___ MATERIAL FOR THIS EXERCISE
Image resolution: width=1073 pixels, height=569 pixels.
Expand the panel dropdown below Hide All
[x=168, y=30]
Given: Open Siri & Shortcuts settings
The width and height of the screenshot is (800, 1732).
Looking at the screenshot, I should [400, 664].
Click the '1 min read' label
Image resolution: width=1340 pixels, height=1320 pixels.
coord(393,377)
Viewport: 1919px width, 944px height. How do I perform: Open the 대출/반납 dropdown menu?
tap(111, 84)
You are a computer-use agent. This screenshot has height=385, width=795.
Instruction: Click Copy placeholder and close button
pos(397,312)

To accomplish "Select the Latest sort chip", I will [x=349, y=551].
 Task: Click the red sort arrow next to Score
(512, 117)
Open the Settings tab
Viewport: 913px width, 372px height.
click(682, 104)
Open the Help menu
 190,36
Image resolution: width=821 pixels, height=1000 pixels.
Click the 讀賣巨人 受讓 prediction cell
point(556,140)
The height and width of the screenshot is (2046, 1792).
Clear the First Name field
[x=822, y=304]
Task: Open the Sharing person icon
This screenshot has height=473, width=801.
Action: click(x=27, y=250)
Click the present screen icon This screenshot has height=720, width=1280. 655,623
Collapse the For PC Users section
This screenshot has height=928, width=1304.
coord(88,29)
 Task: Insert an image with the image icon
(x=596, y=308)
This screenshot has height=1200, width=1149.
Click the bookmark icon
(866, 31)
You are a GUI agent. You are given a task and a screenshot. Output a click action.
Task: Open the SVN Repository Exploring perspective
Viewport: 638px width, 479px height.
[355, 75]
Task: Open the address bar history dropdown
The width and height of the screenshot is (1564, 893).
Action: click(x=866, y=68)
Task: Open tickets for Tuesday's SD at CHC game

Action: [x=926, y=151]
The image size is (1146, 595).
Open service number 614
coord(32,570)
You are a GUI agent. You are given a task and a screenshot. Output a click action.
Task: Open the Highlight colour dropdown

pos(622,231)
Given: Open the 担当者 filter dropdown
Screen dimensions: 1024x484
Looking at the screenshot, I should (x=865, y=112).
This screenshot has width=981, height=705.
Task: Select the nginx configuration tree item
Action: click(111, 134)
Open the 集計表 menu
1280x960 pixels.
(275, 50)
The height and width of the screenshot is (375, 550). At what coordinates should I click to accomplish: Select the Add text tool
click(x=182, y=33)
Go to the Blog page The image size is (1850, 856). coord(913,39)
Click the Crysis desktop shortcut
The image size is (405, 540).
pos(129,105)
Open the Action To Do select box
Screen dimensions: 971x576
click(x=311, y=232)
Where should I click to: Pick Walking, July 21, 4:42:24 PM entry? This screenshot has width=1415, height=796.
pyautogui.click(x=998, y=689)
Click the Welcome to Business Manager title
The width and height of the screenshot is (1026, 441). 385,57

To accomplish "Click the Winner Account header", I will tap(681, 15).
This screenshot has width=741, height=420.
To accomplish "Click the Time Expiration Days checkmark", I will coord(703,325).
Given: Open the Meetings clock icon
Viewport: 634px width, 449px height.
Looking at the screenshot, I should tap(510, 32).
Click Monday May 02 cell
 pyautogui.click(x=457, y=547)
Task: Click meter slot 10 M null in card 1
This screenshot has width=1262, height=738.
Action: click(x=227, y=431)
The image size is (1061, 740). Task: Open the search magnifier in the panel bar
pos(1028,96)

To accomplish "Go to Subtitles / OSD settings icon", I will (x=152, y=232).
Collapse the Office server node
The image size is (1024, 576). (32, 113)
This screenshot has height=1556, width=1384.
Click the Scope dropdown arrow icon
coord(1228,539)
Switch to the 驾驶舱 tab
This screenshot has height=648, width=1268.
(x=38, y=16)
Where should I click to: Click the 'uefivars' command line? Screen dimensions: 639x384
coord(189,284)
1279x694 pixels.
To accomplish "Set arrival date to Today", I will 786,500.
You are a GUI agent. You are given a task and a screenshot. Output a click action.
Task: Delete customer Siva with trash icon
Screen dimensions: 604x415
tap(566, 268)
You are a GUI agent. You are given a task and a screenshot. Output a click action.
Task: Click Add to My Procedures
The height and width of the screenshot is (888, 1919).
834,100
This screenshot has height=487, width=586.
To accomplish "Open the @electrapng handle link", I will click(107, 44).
______
### [ABOUT THIS EXERCISE]
The required output is the set of lines from the first line of the data through the line that contains "Task: Open the address bar history dropdown", transcribed exactly.

### [RESPONSE]
Image resolution: width=1073 pixels, height=569 pixels.
Expand the panel dropdown below Hide All
[x=168, y=30]
Given: Open Siri & Shortcuts settings
The width and height of the screenshot is (800, 1732).
Looking at the screenshot, I should [400, 664].
Click the '1 min read' label
Image resolution: width=1340 pixels, height=1320 pixels.
coord(393,377)
Viewport: 1919px width, 944px height. How do I perform: Open the 대출/반납 dropdown menu?
tap(111, 84)
You are a computer-use agent. This screenshot has height=385, width=795.
Instruction: Click Copy placeholder and close button
pos(397,312)

To accomplish "Select the Latest sort chip", I will [x=349, y=551].
 Task: Click the red sort arrow next to Score
(512, 117)
Open the Settings tab
Viewport: 913px width, 372px height.
click(682, 104)
Open the Help menu
 190,36
Image resolution: width=821 pixels, height=1000 pixels.
Click the 讀賣巨人 受讓 prediction cell
point(556,140)
The height and width of the screenshot is (2046, 1792).
Clear the First Name field
[x=822, y=304]
Task: Open the Sharing person icon
This screenshot has height=473, width=801.
Action: click(x=27, y=250)
Click the present screen icon This screenshot has height=720, width=1280. 655,623
Collapse the For PC Users section
This screenshot has height=928, width=1304.
coord(88,29)
 Task: Insert an image with the image icon
(x=596, y=308)
This screenshot has height=1200, width=1149.
Click the bookmark icon
(866, 31)
You are a GUI agent. You are given a task and a screenshot. Output a click action.
Task: Open the SVN Repository Exploring perspective
Viewport: 638px width, 479px height.
[355, 75]
Task: Open the address bar history dropdown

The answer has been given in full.